= Assigned task =
Among the records below, find the lines that contain "table" and copy each of them.

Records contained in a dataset

==============================

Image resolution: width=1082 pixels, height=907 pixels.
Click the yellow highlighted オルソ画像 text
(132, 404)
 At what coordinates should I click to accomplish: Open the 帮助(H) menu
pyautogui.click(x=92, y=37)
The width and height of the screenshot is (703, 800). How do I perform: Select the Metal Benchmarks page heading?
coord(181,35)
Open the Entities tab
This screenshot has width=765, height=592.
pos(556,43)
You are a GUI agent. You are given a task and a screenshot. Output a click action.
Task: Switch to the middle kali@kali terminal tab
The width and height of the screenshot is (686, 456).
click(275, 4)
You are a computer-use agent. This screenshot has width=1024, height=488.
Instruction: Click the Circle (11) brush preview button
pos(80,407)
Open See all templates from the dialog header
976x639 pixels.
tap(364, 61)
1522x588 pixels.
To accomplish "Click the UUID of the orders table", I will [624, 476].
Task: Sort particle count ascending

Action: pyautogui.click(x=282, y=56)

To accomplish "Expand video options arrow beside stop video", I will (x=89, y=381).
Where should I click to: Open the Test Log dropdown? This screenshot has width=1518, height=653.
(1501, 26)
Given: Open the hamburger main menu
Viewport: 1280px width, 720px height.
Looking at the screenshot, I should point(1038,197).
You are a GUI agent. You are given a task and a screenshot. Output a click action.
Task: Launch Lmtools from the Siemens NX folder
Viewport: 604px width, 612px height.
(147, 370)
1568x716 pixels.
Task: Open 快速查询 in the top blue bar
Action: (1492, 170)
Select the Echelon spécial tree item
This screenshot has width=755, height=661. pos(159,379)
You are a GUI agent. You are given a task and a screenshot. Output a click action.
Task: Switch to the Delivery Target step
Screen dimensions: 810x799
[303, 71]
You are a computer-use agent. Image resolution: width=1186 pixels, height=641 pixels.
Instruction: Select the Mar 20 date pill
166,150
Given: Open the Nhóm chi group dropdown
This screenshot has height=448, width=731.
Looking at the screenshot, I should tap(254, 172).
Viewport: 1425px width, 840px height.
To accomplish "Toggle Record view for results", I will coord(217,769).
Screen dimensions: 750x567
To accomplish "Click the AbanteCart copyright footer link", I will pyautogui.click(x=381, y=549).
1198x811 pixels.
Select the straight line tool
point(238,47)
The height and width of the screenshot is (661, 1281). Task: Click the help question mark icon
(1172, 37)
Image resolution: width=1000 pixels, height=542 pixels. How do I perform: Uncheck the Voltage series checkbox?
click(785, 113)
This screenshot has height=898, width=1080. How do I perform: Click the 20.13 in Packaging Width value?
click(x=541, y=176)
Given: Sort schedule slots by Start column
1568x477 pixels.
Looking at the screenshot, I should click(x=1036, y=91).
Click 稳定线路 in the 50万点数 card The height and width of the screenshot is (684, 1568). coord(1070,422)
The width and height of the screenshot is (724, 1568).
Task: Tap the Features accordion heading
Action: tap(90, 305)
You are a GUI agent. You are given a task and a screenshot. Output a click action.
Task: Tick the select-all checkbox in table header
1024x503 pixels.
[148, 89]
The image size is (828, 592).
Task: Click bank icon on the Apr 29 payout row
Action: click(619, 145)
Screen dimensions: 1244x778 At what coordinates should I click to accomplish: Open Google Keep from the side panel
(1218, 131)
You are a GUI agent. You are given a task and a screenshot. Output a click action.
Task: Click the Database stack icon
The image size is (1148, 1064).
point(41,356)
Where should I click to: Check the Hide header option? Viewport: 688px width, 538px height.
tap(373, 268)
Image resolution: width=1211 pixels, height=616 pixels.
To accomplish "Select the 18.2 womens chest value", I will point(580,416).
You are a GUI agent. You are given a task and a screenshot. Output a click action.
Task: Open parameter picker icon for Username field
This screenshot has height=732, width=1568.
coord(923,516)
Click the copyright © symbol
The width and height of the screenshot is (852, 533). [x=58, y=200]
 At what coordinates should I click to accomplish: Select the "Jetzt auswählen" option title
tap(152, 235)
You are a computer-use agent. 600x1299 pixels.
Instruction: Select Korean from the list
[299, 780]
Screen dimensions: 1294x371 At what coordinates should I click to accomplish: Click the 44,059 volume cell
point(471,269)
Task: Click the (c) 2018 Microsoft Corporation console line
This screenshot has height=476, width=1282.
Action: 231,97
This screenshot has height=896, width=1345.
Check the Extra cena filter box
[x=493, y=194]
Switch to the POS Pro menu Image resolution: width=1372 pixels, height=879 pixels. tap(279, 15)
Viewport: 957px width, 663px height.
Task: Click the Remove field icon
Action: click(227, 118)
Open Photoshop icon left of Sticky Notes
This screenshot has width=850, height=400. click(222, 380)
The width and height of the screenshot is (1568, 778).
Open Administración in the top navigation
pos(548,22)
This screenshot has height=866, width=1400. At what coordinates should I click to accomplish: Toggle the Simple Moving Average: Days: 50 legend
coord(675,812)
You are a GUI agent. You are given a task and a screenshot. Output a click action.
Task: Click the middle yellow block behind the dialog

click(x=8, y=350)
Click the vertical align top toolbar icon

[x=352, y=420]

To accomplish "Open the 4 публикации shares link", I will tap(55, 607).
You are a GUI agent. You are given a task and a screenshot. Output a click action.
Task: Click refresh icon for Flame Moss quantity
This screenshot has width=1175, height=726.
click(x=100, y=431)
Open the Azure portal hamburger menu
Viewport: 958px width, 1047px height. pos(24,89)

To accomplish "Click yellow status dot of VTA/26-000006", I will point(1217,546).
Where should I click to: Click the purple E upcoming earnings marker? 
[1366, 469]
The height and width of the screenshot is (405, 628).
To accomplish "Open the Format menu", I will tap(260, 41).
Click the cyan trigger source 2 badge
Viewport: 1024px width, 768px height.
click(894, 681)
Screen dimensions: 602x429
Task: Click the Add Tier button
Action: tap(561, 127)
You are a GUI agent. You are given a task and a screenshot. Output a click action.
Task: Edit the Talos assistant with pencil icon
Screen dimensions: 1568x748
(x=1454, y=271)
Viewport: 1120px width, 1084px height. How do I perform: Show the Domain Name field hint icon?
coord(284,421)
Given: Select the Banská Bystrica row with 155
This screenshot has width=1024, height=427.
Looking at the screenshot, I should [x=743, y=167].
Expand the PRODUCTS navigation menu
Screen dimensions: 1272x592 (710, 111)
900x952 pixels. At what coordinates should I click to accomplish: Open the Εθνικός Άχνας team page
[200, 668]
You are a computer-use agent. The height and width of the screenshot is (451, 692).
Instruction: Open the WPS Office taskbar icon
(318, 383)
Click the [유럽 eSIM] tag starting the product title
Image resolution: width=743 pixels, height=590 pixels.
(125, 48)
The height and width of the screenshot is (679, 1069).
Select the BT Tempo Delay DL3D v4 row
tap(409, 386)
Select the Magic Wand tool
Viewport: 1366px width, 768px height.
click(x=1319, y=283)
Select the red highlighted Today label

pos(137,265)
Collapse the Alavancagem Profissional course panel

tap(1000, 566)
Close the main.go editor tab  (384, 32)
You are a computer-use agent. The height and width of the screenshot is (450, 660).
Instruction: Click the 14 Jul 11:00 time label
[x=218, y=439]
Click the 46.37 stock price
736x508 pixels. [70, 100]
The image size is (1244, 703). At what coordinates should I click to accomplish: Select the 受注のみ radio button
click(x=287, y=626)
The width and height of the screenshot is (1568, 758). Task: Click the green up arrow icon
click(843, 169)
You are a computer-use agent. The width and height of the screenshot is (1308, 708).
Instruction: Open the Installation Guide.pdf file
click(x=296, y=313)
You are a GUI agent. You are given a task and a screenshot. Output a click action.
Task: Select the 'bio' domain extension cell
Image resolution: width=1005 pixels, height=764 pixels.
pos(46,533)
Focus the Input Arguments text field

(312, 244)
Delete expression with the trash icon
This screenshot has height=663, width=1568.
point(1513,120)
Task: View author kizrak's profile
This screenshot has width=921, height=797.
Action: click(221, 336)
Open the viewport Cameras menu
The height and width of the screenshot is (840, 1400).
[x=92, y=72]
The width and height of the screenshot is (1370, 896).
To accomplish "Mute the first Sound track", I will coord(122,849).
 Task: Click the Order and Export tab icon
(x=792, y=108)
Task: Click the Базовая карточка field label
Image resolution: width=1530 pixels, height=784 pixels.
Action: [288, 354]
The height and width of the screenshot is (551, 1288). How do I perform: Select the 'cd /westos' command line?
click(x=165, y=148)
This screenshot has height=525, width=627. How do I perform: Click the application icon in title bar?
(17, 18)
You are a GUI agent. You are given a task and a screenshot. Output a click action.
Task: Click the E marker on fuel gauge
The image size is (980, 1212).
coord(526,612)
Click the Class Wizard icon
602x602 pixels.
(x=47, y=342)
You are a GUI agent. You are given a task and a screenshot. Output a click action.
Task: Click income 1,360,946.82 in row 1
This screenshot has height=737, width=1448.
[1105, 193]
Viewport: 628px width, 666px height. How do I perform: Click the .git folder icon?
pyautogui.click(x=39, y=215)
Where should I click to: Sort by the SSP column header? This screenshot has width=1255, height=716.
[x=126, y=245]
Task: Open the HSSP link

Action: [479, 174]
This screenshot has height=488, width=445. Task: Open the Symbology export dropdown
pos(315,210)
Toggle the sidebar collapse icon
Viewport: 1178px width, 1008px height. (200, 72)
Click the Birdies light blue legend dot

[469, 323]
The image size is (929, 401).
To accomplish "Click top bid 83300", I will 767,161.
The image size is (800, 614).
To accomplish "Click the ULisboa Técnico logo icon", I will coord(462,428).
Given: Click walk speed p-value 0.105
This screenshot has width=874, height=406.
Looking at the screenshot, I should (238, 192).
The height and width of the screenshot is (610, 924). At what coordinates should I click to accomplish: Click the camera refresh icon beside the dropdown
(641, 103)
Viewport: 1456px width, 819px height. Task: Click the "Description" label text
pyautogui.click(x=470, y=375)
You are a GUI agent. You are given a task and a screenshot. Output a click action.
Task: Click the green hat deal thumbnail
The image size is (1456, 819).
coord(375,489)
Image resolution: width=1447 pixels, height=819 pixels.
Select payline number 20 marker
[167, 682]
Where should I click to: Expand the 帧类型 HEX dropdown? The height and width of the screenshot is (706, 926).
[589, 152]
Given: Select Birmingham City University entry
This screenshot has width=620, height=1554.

==============================

= Exercise response =
To accomplish "Click the UUID of the orders table", I will [624, 476].
Task: Tick the select-all checkbox in table header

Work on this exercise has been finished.